[Math] In his winning strategy, the first move of player 1 in an $n \times n$ Chomp game must be $(2,2)$

discrete mathematicsgame theory

Prove: In his winning strategy, player 1 (P1) in an $n \times n$ Chomp game must choose $(2,2)$

(See below for chomp description)

In an $n \times n$ Chomp game, we know that by choosing $(2,2)$, P1 secures his winning, because afterwards he could simply make symmetric moves to P2.

I'm trying to prove that $(2,2)$ must be the first move for P1 in order for him to win.

I've tried to proof by contradiction, but couldn't solve this. I've also tried by induction, but couldn't reduce the $n \times n$ board to a smaller squared board.

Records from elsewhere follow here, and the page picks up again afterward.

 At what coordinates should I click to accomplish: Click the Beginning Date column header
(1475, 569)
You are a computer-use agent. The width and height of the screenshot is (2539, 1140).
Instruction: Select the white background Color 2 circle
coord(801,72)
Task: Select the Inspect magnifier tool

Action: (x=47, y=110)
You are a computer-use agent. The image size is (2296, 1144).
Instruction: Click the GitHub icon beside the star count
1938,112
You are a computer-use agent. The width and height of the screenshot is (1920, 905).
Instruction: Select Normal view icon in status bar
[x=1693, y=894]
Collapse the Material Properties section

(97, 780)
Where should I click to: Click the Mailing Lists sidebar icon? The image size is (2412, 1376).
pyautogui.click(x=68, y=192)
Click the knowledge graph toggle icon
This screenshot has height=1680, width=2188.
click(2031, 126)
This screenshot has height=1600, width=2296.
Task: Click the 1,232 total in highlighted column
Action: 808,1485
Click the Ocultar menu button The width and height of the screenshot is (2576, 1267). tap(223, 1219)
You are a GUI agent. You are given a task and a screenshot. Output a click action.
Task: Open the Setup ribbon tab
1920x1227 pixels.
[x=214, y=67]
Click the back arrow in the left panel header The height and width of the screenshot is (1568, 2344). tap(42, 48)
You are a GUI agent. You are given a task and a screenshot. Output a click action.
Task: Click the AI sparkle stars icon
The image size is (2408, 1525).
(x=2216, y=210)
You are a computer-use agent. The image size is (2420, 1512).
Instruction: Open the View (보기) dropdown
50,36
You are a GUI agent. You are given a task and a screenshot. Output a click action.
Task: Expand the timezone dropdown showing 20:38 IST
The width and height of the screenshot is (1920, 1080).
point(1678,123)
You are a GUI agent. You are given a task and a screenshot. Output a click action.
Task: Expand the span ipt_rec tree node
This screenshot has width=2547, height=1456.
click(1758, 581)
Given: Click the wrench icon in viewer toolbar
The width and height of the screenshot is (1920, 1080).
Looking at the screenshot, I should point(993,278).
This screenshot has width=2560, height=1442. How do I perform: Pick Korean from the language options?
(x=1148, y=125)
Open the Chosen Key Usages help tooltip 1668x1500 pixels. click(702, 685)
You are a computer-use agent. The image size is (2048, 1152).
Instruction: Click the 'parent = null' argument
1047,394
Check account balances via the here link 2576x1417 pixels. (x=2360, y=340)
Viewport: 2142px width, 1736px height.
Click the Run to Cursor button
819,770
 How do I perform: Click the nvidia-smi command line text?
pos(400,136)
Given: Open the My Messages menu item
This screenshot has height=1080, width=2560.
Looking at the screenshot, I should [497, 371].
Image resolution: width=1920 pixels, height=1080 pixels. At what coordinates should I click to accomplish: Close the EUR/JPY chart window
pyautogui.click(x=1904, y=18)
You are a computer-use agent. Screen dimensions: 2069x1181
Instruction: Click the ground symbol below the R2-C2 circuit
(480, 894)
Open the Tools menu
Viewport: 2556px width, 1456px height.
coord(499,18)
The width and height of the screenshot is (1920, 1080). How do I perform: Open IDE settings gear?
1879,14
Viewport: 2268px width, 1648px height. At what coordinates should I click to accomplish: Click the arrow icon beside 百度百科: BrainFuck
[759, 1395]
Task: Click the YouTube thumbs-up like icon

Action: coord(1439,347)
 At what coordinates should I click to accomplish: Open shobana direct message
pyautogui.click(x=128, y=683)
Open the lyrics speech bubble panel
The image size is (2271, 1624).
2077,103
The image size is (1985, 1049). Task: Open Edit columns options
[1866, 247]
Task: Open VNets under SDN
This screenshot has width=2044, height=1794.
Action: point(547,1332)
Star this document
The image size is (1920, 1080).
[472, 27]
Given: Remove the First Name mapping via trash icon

The Chomp game description, as was given here:

The game of Chomp is played by two players. In this game, cookies are laid out on a rectangular grid. The cookie in the top left position is poisoned. The two players take turns making moves; at each move, a player is required to eat a remaining cookie, together with all cookies to the right and/or below (that is all the remaining cookies in the rectangle, in which the first cookie eaten is the top left corner). The loser is the player who has no choice but to eat the poisoned cookie. Prove that if the board is square (and bigger than 1 × 1) then the first player has a winning strategy.

Best Answer

If the first player takes any other cookie that is not on the left or top edge, the second player can take the $(2,2)$ cookie and win. Suppose that the first player takes $(k,1)$ for some $k>1$. Then the game is essentially starting over on a $(k-1)\times n$ board, with the roles of the players reversed: player $2$ is the first player on this new board. But we know that the first player has a winning strategy on every rectangular board bigger than $1\times 1$. That means that the second player in the original game here can win by moving first on the $(k-1)\times n$ board, and this means that the first player’s move taking $(k,1)$ is a losing move. The situation with a $(1,k)$ move is of course symmetric.